Se dunque la cultura è tutto ciò che ruota attorno all’uomo e alla sua vita, il vangelo non può non interagire con essa. Quando il Verbo si è fatto carne nella persona di Gesù di Nazaret, il divino ha assunto completamente la natura umana, ivi compreso l’aspetto culturale. Gesù infatti fu in tutto un uomo di cultura ebraica: parlava in aramaico, osservava le leggi del suo popolo, onorava le festività giudaiche, pregava nel Tempio di Gesusalemme, ecc.

È in questo contesto culturale che egli annunciò il messaggio di salvezza. Non vi è dubbio che il suo Vangelo, espresso nell’idioma ebraico, con categorie culturali tipiche del suo popolo, non solo avvicinò gli uomini a Dio, ma contribuì anche ad elevare la cultura del suo tempo.
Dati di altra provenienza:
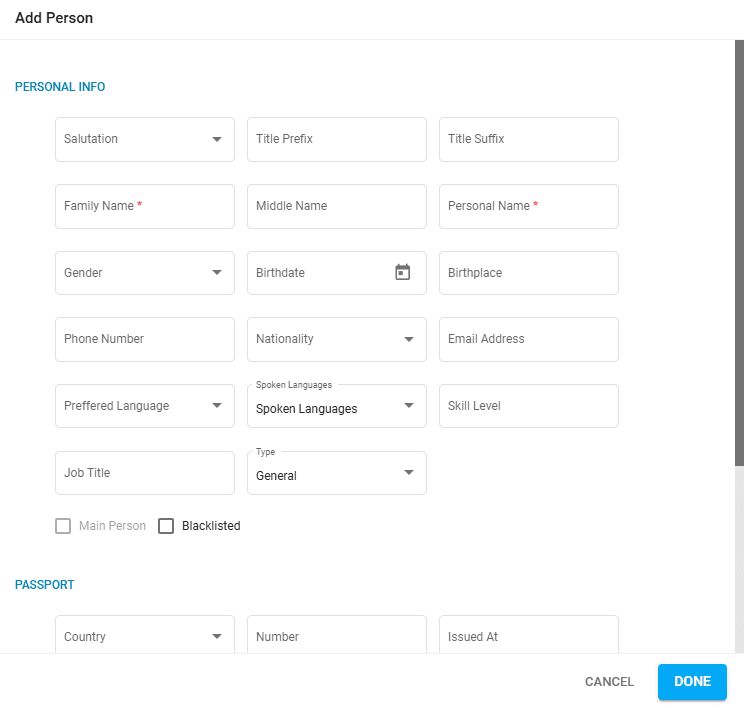Expand the Spoken Languages selector
744x708 pixels.
(337, 407)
Infatti Gesù, come egli stesso afferma, non è venuto ad abolire, ma a portare compimento (cfr. Mt 5,17).

Guardiamo, ad esempio, al discorso della montagna. Gesù dice: “Avete inteso che fu detto agli antichi: Non uccidere, chi avrà ucciso sarà sottoposto a giudizio. Inoltre io vi dico: chiunque si adira con il proprio fratello, sarà sottoposto a giudizio” (Mt 5,21-22). Gesù inserisce il suo insegnamento nel quadro normativo legale e religioso del suo tempo: se la Legge vietava giustamente l’omicidio, egli rafforza questo comandamento dicendo che è ingiusto anche offendere il proprio fratello. Egli porta a perfezione un comando già buono. Per dirla con le parole di Paolo VI, Gesù interagisce con la cultura del suo tempo, “partendo sempre dalla persona e tornando sempre ai rapporti delle persone tra loro e con Dio”.

Allo stesso modo, oggi i cristiani sono chiamati a continuare l’opera che egli ha iniziato, giacché la Chiesa prolunga nel tempo il Mistero dell’Incarnazione. Quando i cristiani annunciano il Vangelo, devono necessariamente tenere conto del contesto culturale delle persone alle quali si rivolgono, avendone ben presenti i pregi e i difetti, per elevare i primi e correggere i secondi.

E qual è il contesto culturale dell’uomo di oggi? Sicuramente l’uomo moderno vive immerso nella tecnologia, ama il mondo di internet, desidera essere informato in continuazione grazie ai sempre più potenti mezzi di comunicazione, sente come tema centrale quello della libertà.

Sono tutti dati che i cristiani, nel proporre la nuova evangelizzazione, non possono ignorare. Tutti questi elementi della cultura moderna ci parlano del desiderio dell’uomo di superarsi, di andare oltre le sue barriere, di conoscere, di sentirsi libero e quindi felice. È compito dei cristiani di oggi non abolire tutte queste cose, ma portarle a compimento orientandole a Dio.

Solo così si potrà evitare “la rottura tra Vangelo e cultura” che secondo Paolo VI “è senza dubbio il dramma della nostra epoca, come lo fu anche di altre”.